Set out exactly every line of the entries below, starting at the line that holds "Task: Open Dropbox from the system tray" and stopping after the line that holds "470x384 pixels.".

[Opening DATA FOR ANALYSIS section]

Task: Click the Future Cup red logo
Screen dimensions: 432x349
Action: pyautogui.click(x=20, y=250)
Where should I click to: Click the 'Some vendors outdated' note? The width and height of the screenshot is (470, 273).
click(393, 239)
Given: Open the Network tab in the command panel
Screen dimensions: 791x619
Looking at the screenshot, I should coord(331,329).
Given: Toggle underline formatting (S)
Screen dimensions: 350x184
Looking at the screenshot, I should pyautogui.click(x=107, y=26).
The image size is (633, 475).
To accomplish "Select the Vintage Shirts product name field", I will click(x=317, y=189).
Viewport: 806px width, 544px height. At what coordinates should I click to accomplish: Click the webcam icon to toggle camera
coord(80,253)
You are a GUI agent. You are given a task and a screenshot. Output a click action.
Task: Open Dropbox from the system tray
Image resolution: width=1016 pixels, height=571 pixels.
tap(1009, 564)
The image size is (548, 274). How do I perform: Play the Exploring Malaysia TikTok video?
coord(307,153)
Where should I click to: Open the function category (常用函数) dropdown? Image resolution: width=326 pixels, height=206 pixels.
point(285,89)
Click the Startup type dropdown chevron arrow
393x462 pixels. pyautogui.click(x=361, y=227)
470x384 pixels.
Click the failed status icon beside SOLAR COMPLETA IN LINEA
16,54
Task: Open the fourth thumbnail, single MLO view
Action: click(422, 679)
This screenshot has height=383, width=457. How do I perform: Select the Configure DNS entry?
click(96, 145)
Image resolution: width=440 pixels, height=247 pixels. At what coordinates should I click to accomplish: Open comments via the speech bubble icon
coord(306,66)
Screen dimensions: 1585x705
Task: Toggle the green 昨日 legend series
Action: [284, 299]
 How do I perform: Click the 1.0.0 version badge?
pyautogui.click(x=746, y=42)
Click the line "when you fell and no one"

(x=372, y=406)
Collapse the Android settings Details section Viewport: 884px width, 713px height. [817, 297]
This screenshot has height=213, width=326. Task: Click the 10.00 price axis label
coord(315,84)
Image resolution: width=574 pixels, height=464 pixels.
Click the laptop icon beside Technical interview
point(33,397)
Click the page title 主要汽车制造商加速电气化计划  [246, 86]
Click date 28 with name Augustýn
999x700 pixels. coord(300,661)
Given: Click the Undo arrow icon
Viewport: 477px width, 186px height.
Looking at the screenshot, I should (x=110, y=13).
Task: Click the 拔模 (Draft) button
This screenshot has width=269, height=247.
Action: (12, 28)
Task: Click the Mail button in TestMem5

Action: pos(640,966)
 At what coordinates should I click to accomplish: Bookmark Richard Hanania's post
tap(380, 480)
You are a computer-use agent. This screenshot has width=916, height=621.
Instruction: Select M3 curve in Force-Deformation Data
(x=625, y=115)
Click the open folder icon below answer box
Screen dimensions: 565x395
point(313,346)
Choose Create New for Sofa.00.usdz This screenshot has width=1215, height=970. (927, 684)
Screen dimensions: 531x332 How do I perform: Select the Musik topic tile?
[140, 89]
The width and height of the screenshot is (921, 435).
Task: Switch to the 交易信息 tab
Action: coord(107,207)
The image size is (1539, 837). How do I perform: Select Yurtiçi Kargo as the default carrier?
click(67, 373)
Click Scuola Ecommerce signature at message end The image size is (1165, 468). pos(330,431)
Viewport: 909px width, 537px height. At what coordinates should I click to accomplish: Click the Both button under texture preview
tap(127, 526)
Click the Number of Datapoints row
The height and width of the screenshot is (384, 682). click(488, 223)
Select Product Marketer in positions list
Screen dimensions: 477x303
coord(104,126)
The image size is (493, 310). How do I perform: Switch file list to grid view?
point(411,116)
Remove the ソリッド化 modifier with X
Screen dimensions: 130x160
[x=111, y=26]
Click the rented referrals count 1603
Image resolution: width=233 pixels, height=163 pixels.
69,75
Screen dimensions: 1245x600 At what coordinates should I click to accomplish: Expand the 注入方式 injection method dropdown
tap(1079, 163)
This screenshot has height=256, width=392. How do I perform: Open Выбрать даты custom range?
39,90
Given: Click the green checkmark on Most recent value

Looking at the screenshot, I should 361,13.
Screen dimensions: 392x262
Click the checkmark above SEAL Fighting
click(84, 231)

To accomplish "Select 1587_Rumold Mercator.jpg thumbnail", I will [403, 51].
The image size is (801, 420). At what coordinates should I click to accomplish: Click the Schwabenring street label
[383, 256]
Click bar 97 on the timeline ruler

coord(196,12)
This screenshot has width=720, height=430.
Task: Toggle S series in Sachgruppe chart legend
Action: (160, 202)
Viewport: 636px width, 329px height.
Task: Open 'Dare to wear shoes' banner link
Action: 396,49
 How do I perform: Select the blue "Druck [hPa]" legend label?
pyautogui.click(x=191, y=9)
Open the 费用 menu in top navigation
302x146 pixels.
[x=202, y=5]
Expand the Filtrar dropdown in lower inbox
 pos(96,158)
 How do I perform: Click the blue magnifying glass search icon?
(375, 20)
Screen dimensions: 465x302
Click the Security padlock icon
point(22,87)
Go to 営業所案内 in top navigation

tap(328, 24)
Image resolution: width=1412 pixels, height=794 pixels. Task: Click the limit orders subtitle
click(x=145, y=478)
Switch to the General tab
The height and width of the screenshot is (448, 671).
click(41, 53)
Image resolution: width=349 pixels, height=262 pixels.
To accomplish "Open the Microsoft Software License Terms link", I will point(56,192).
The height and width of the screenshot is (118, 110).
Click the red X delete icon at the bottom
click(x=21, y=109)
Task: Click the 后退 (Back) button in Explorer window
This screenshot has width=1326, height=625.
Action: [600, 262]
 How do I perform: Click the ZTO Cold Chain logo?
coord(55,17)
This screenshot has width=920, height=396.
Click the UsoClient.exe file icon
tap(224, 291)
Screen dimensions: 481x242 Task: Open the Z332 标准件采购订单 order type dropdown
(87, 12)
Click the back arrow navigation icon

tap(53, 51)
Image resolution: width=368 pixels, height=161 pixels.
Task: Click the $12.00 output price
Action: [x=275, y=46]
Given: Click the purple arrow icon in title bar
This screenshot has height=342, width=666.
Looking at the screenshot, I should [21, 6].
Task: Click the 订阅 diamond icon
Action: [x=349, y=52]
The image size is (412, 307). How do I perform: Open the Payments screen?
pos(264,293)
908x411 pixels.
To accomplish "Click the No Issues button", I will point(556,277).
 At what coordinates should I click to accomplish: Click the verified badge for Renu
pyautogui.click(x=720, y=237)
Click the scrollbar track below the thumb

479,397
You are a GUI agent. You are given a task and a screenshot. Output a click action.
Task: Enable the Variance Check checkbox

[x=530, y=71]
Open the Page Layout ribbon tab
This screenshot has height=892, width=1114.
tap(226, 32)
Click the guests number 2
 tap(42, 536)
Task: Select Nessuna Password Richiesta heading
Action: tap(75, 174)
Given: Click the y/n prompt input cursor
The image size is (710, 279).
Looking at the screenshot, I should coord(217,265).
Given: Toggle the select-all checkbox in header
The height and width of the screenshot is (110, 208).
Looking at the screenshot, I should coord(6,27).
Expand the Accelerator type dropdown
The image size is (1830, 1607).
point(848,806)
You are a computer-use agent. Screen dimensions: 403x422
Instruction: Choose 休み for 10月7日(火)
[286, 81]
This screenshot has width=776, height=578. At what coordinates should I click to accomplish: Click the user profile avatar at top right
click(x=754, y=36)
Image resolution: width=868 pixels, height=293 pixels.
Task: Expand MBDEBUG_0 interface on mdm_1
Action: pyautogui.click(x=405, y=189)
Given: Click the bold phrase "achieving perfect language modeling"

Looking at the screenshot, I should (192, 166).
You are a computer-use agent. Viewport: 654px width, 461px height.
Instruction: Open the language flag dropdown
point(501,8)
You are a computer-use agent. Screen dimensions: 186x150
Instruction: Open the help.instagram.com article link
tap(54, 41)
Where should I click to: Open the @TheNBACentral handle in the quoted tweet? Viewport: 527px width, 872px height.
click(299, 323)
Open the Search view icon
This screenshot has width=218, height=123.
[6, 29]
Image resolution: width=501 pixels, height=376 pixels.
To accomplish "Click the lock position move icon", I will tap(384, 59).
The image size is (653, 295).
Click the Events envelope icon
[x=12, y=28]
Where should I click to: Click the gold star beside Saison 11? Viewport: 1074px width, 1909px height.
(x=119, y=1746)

[Closing DATA FOR ANALYSIS section]

ANSWER TO THE PROBLEM ▸
Task: Open Dropbox from the system tray
Image resolution: width=1016 pixels, height=571 pixels.
tap(1009, 564)
The image size is (548, 274). How do I perform: Play the Exploring Malaysia TikTok video?
coord(307,153)
Where should I click to: Open the function category (常用函数) dropdown? Image resolution: width=326 pixels, height=206 pixels.
point(285,89)
Click the Startup type dropdown chevron arrow
393x462 pixels. pyautogui.click(x=361, y=227)
470x384 pixels.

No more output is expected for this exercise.